Starting at the line that contains "memory color value", transcribe each line through the end of the material below, exactly and nothing else, leaving out the pictures.

--- Supplied entries Enclosed Below ---

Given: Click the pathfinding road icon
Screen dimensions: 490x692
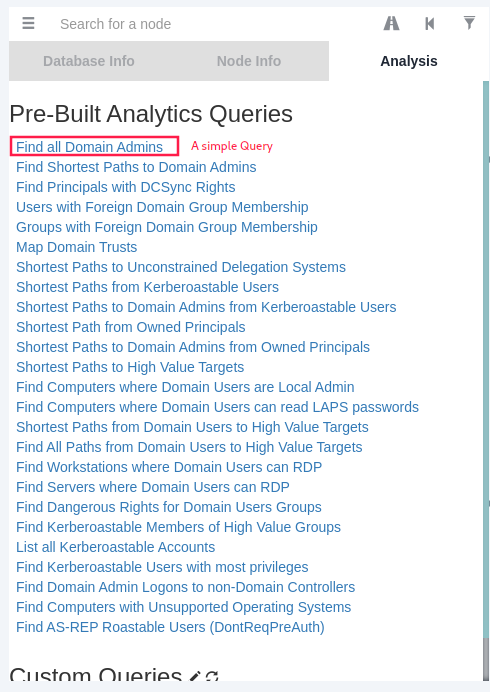Looking at the screenshot, I should coord(392,23).
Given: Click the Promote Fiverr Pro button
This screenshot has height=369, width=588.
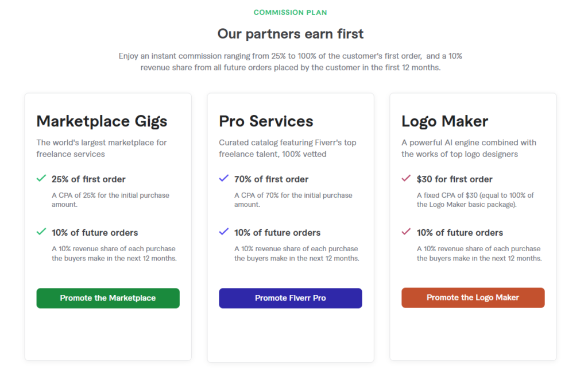Looking at the screenshot, I should tap(291, 298).
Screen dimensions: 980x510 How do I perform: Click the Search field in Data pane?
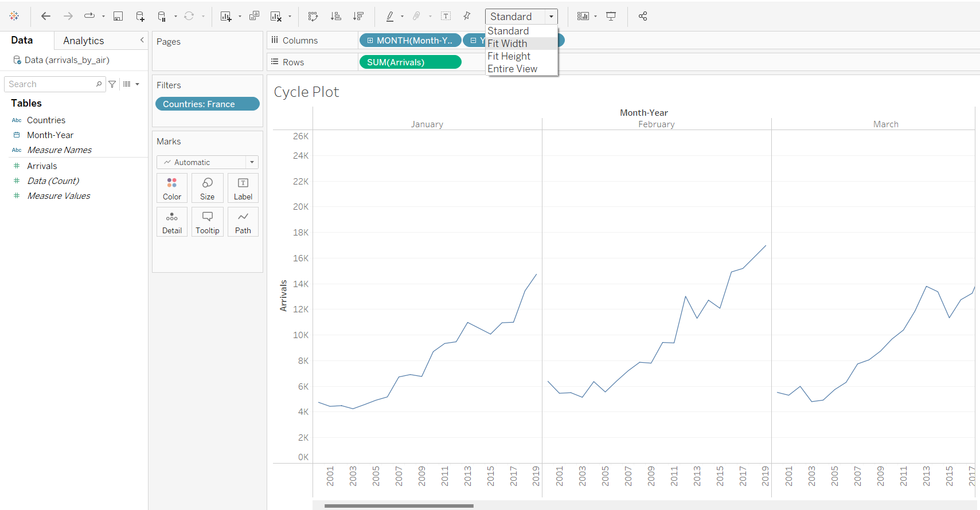coord(52,84)
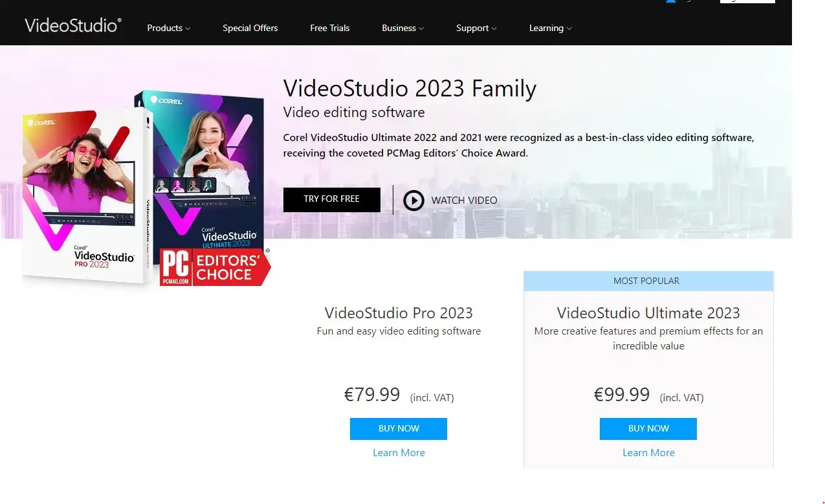
Task: Click the Watch Video link
Action: tap(464, 201)
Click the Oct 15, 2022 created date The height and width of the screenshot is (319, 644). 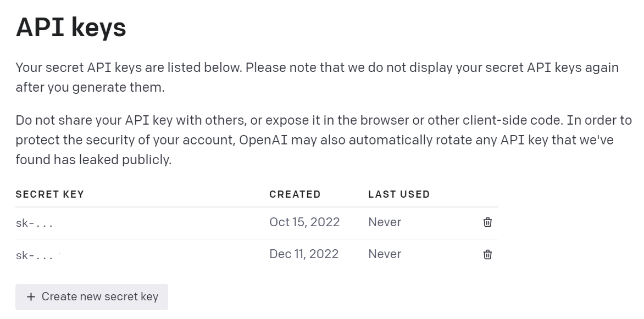point(304,222)
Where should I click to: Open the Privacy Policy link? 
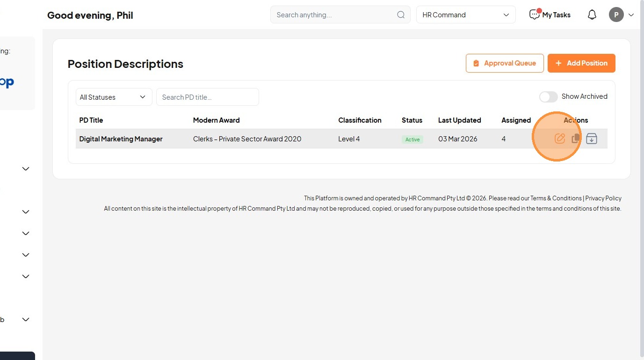(603, 198)
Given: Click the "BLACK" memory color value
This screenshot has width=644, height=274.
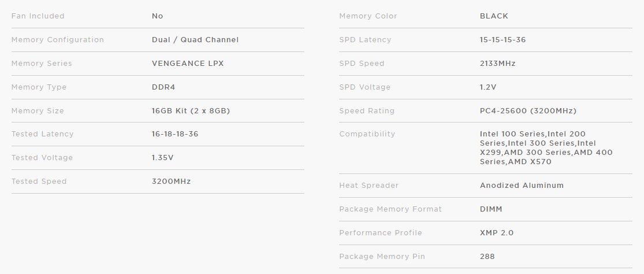Looking at the screenshot, I should (494, 16).
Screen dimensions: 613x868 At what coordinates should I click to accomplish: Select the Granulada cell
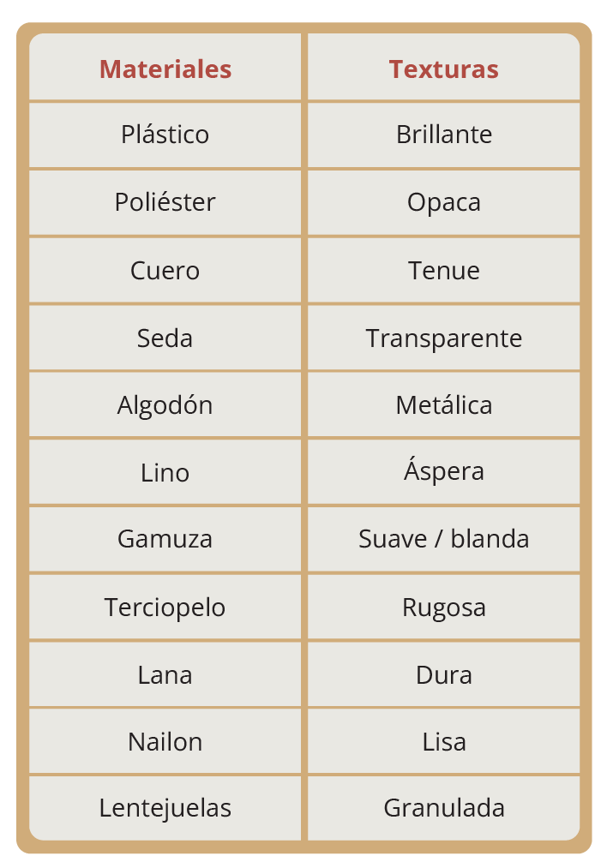pos(443,808)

--- End of Enclosed Supplied entries ---

Expected answer ->
Given: Click the "BLACK" memory color value
This screenshot has width=644, height=274.
Looking at the screenshot, I should (494, 16).
Screen dimensions: 613x868 At what coordinates should I click to accomplish: Select the Granulada cell
pos(443,808)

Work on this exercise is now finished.